O meu avô foi o primeiro e único morto que abracei. Tive uma
sensação estranhamente real, bastante física até, de que ele apenas deixara ali
um “invólucro” para poder, finalmente, cumprir as suas vontades.
Era como se
aquele corpo já não lhe servisse para mais nada e talvez precisasse ir buscar
o trator para ver como estavam as videiras ou como estavam
a crescer os kiwis que a minha tia dizia que estavam tão grandes que já trepavam
o muro do vizinho. O problema “era só os joelhos”. Os malditos joelhos que
teimavam em limitar-lhe as vontades. E, de repente, estava eu ali, abraçada a um
corpo vazio e gelado.

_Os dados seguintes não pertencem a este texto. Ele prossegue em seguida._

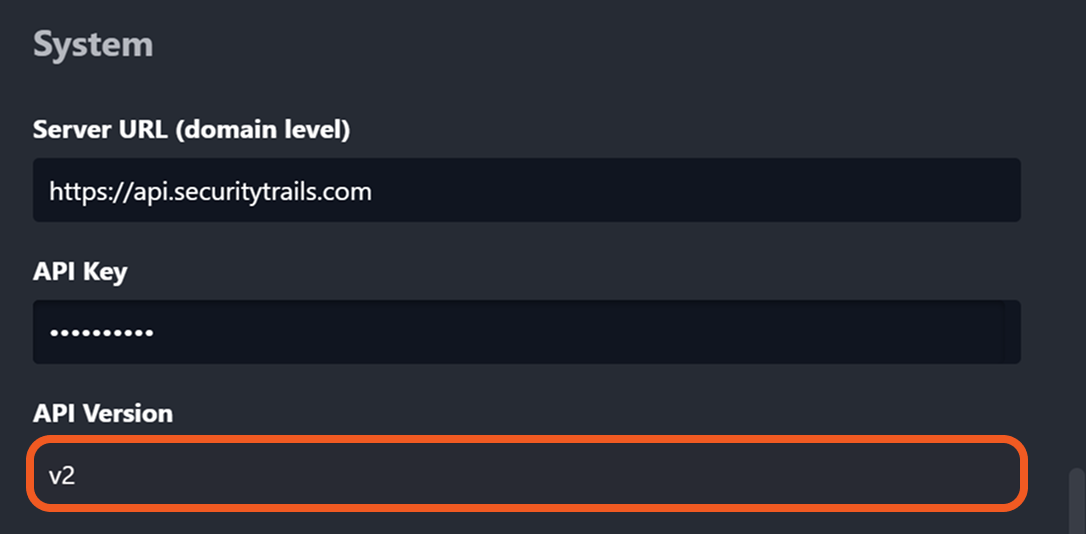
Task: Click the "System" section heading
Action: pos(93,45)
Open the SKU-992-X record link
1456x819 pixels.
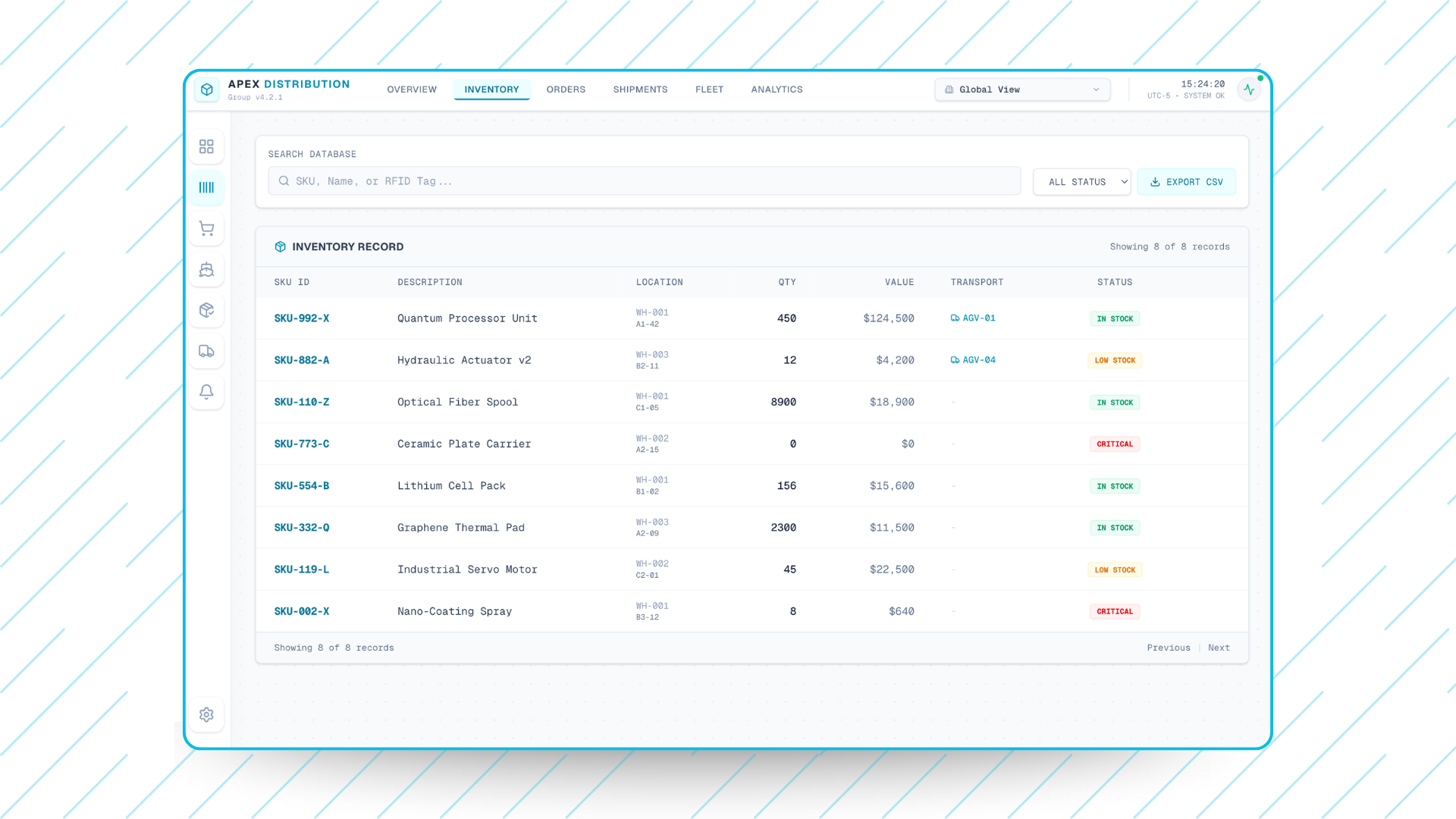pos(302,318)
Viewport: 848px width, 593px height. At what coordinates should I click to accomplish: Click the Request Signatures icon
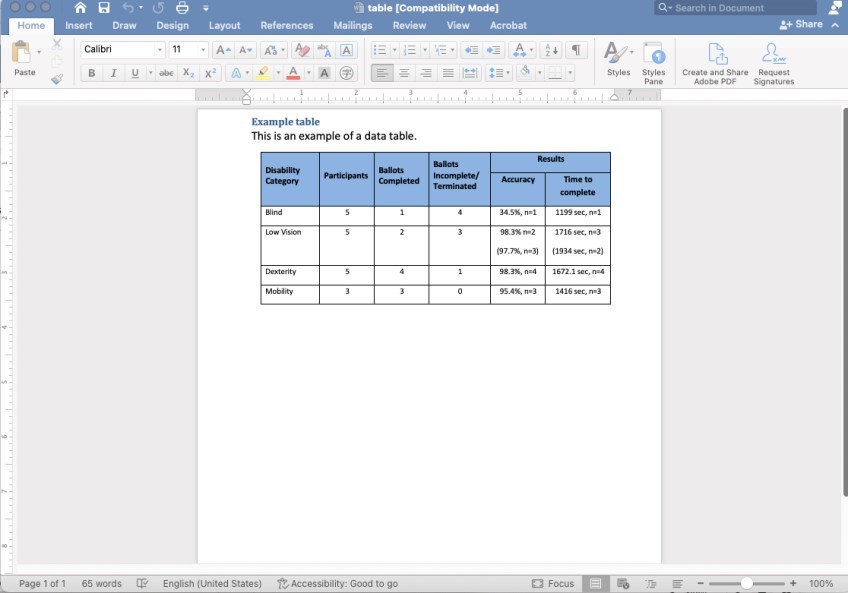pos(773,62)
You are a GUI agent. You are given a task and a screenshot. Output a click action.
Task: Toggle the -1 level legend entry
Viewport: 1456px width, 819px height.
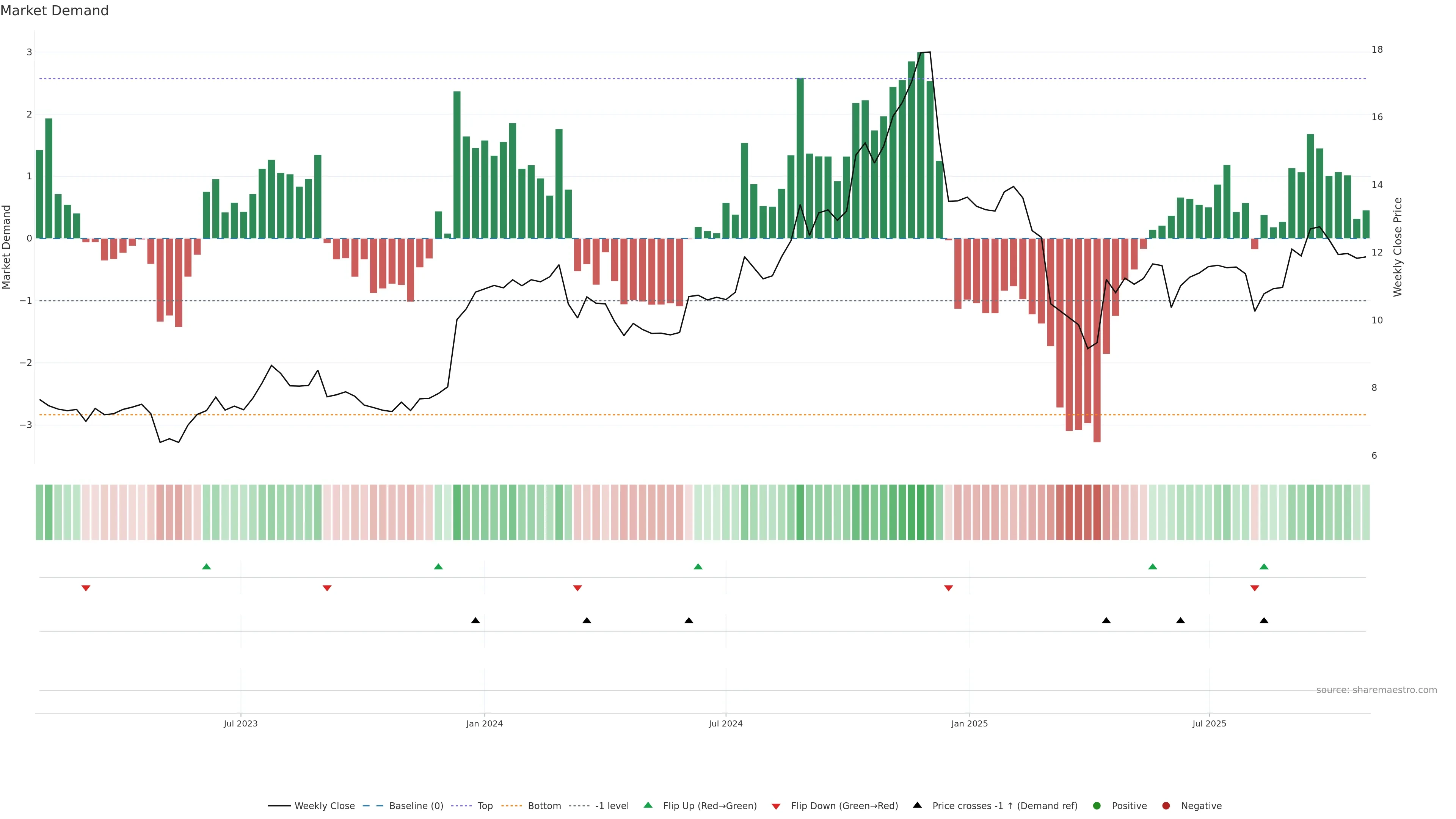(612, 805)

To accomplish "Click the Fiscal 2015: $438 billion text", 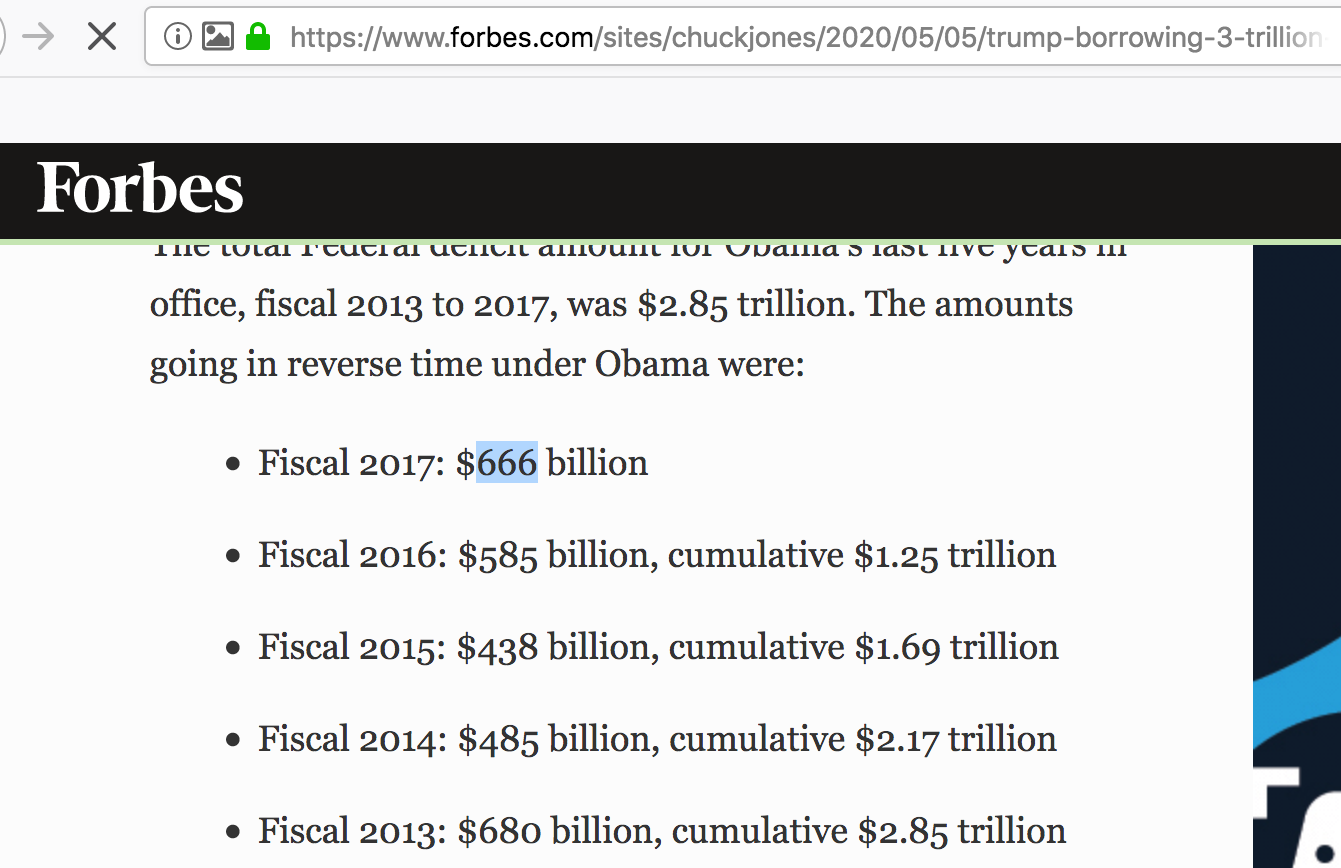I will [x=454, y=646].
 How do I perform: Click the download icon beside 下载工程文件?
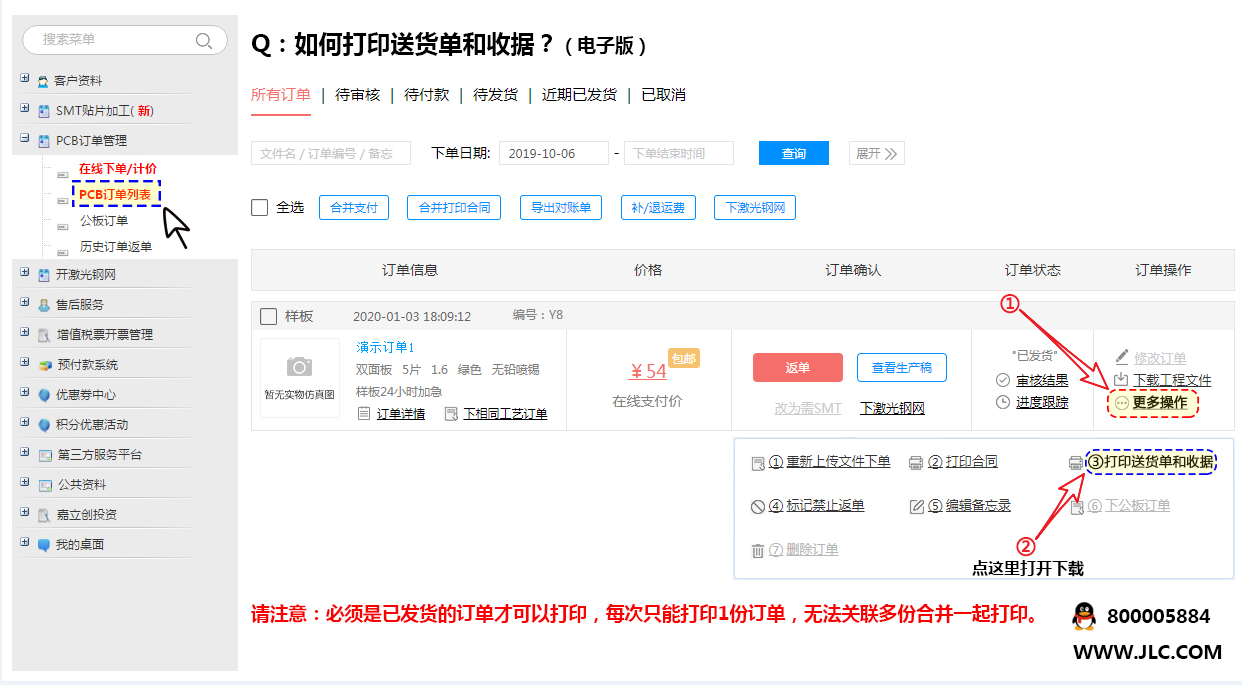pos(1121,380)
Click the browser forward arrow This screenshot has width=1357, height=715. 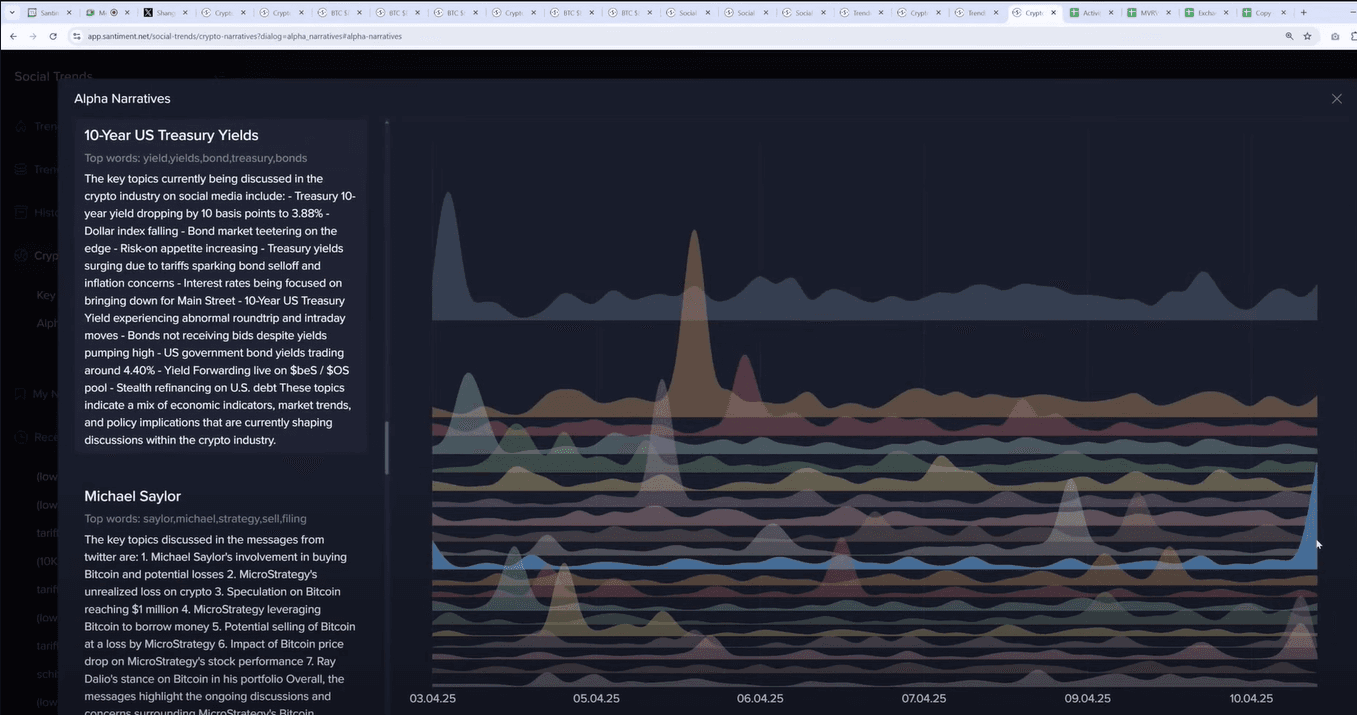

Eu, uma absoluta
descrente.
Não preciso fechar os olhos para conseguir, sem grande
esforço, ouvi-los a conversar.
Hoje talvez estivessem a combinar o dia em que o
meu pai chegaria à aldeia para aquecer a casa para o Natal, ou sobre as
maleitas do “Boneco”, o cão que já estava a ficar velhinho, ou mesmo sobre as
castanhas que este ano não andam famosas.
Ainda não sei como se continua este jogo quando nos faltam
estas peças, mas talvez por isso é que nunca o aprendi a jogar.
Às vezes parece
não fazer nenhum sentido, mas quero acreditar que é por lá que andam os dois agora. Naquele sítio onde moram as pessoas cujos corpos
já não lhes servem.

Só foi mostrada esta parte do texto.